Glutathione S-Transferase Polymorphisms and Genetic Susceptibility to Cervical Cancer
Jin Woo Kim, Chun Geun Lee, Yeo Won Sohn, Hong Ki Min, Su Mi Han, Eun Young Cho, Kyung Sook Kim, Jin Woong Shin, Sa Jin Kim, Tae Chul Park, Joon Mo Lee, Sung Eun Namkoong
1Department of Obstetrics and Gynecology, Catholic University Medical College, Korea.
2Molecular Genetic Laboratory, Catholic Research Institutes of Medical Science, Catholic University Medical College, Korea.
3Department of Medical Genetics, Hanyang University School of Medicine, Seoul, Korea.
4Division of Biotechnology, Food and Drug Administration, Korea.
The identification of genetic traits that predispose individuals to environmentally induced cancers is one of the challanges in the assessment of individual cancer risk. The genetically determined differences in metabolism, related to glutathione S-transferases (GSTs) have been reported to be associated with various cancer susceptibility. The present study was set up to establish the frequencies of the polymorphic genotypes of two GST (GST- mu and GST-theta) isozymes in Korea, to evaluate a possible increased incidence of the genotypes associated with higher cervical cancer risks among Korean cervical cancer patients.
In this study, extracted DNAs from cervical cancer patients (228 for GST-mu and 241 for GST-theta genotypes) and normal controls (360 for GST-mu and 353 for GST-theta genotypes) were analysed with the polymerase chain reaction (PCR).

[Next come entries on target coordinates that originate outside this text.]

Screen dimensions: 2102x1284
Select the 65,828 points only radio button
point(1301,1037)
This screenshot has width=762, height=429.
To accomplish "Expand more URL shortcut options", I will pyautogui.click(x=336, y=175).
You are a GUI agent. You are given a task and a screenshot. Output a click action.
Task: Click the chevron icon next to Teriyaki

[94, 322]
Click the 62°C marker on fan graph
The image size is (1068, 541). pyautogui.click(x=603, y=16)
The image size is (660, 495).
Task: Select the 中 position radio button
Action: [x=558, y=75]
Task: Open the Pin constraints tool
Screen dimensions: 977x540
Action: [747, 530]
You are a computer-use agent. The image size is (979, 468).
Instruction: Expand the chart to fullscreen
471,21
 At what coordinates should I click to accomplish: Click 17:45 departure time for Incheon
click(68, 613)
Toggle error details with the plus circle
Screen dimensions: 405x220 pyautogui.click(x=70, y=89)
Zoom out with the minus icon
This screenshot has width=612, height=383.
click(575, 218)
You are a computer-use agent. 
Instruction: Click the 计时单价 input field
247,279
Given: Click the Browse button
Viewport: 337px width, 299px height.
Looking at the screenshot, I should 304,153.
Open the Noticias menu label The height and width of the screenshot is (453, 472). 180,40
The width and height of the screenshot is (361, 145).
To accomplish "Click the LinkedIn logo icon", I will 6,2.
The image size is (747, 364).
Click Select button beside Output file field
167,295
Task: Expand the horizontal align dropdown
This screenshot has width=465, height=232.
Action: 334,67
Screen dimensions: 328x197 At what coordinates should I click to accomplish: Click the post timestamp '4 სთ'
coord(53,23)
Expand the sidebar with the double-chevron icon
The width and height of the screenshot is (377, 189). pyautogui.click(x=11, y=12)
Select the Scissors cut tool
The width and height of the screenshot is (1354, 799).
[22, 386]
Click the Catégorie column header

The overall genotype distribution of the GST-theta polymorphisms was not statistically different between the patients and control groups. But, in the GST-mu null genotypes, there were remarkable differences between patients and control groups when the cervical cancer patients were devided into subgroups with respect to the age. The frequency of GST-mu null polymorphisms in the cervical cancer patients under the 40 years old was significantly higher compared to the patients above the 40 years old (0.01<P<0.05). In cervical carcinoma, the polymorphic genotypes of GST-mu null were correlated to far advanced clinical stages (stages III and IV) (0.05<P<0.1). But other parameters including histological type and degree of differentiation were not correlated with GST polymorphism.
These results strongly suggest that individuals carrying GST-mu (null) alleles are genetically susceptible to cervical cancer which develops before 40 years of age and GST-mu null genotype may play a some role in cervical cancer progression.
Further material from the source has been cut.